Piero Mastroberardino parla con orgoglio dei suoi avi, esprime con profondo rispetto l’amore verso la sua terra, un luogo anomalo nel contesto del sud Italia, dove le temperature scendono facilmente sotto lo zero e il clima montano dona vini dotati di una freschezza come poche. La verticale di “Radici” Taurasi Docg a base Aglianico 100%, lascia stupiti anche i più scettici. Sette campioni di grande personalità raccontati da Piero. Partiamo con la 2008 Radici Taurasi, un infante ai primi passi, nonostante i sei anni compiuti. Colpisce l’impatto minerale profondo e il frutto scuro croccante. L’ingresso è fresco, indispensabile a placare l’attacco tannico, possiede uno sviluppo ai lati della bocca esprimendo la sapidità, con un finale lungo caratterizzato da una leggera sensazione ammandorlata. Un vino da proiettare al futuro, per parlarne tra qualche anno. Proseguiamo con Radici Taurasi Riserva 2007, l’infante ha fatto il primo passo, qui la componente fruttata spicca rispetto al minerale, con lievi sensazioni balsamiche, l’uso misurato del legno lascia spazio alla spezia dolce. In bocca l’attacco è più morbido rispetto al primo, il tannino, giustamente misurato, è in equilibrio con la parte acida priva d’esuberanze.

Radici Taurasi 2006 è un camaleonte, descritta come un’annata difficile, oggi trapela una complessità olfattiva in continua evoluzione. Le note terrose accompagnano le erbe officinali, con sensazioni di rabarbaro e cannella. Importante l’apporto balsamico, senza dimenticare il frutto rosso su fondo floreale, capace di esprimersi in pieno tornando dopo qualche istante nel bicchiere. L’ingresso è di grande eleganza gustativa, con perfetto ritorno olfattivo, per un vino fatto di sostanza e struttura, ma senza alcun peso. Tra i meriti di spicco la grande beva.

Iniziano le annate degli anni ’90.

Taurasi Riserva 1999, non lascia dubbi per un vino evoluto, ma tutt’altro che stanco. La tecnica di vinificazione prima del 2000 prevedeva lunghe macerazioni. Il naso è complesso, fatto di materia senza materia, le erbe aromatiche e la componente floreale di rosa e viola, risaltano rispetto al frutto. Stupefacente la freschezza per un vino di quindici anni, dal tannino ancora esuberante e molto raffinato. Finale lungo con ritorno balsamico.

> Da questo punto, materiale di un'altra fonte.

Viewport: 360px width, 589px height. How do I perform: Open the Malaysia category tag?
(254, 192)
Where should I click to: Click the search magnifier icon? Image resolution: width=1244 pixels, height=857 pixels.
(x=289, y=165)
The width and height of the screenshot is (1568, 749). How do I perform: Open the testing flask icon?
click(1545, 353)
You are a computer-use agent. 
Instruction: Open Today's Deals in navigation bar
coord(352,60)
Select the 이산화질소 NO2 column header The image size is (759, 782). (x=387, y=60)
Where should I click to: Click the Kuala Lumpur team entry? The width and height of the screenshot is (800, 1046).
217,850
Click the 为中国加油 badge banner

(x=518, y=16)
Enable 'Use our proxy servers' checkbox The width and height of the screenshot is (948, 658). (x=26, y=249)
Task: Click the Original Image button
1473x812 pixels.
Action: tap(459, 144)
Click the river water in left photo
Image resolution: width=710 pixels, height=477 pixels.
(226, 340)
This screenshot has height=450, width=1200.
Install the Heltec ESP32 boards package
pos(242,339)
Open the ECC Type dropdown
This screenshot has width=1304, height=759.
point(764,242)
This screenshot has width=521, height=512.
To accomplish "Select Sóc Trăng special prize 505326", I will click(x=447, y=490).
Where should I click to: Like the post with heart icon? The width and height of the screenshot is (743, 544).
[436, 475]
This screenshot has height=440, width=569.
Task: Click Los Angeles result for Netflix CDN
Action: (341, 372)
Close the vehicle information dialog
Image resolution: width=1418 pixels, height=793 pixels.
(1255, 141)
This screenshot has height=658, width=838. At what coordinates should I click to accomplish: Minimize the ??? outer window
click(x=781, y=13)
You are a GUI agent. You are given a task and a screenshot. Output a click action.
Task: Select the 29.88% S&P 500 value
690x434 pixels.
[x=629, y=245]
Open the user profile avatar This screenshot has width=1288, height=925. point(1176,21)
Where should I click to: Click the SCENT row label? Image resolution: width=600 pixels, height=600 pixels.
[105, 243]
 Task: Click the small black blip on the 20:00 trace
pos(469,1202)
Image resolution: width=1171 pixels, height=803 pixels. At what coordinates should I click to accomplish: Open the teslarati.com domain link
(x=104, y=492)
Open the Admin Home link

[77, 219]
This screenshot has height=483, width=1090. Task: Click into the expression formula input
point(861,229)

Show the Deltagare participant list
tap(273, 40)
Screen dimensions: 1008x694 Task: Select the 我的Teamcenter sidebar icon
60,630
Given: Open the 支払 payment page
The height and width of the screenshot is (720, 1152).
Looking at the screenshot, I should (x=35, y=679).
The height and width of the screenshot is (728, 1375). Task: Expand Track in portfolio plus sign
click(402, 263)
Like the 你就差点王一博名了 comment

Radici Taurasi 1998 si apre con una nota di sottobosco e spezia scura, emerge il legno di liquirizia e la foglia d’alloro tra l’ampiezza aromatica scansionata a ritmi. Colpisce anche qui la grande capacità di beva, nell’equilibrio gustativo che si fa godere a pieno.

Radici Taurasi 1997, descritta da tutti come una splendida annata, emana sensazioni di fungo ed erbe officinali. Verticale l’assaggio dalla spiccata freschezza, con tannino potente e finale lunghissimo.

Concludiamo il nostro viaggio con Radici Taurasi 1996 dal colore straordinario privo di alcuna cessione. Ritorna predominante la nota minerale sulfurea, la carruba e la prugna secca, nella profondità olfattiva senza fine. L’assaggio è equilibrio puro, impeccabile nelle diverse componenti del vino a conclusione di un viaggio gustativo caratterizzato da tre principali denominatori: l’Aglianico come vitigno, l’Irpinia come terra d’appartenenza e la famiglia Mastroberardino salda sulle proprie “radici”.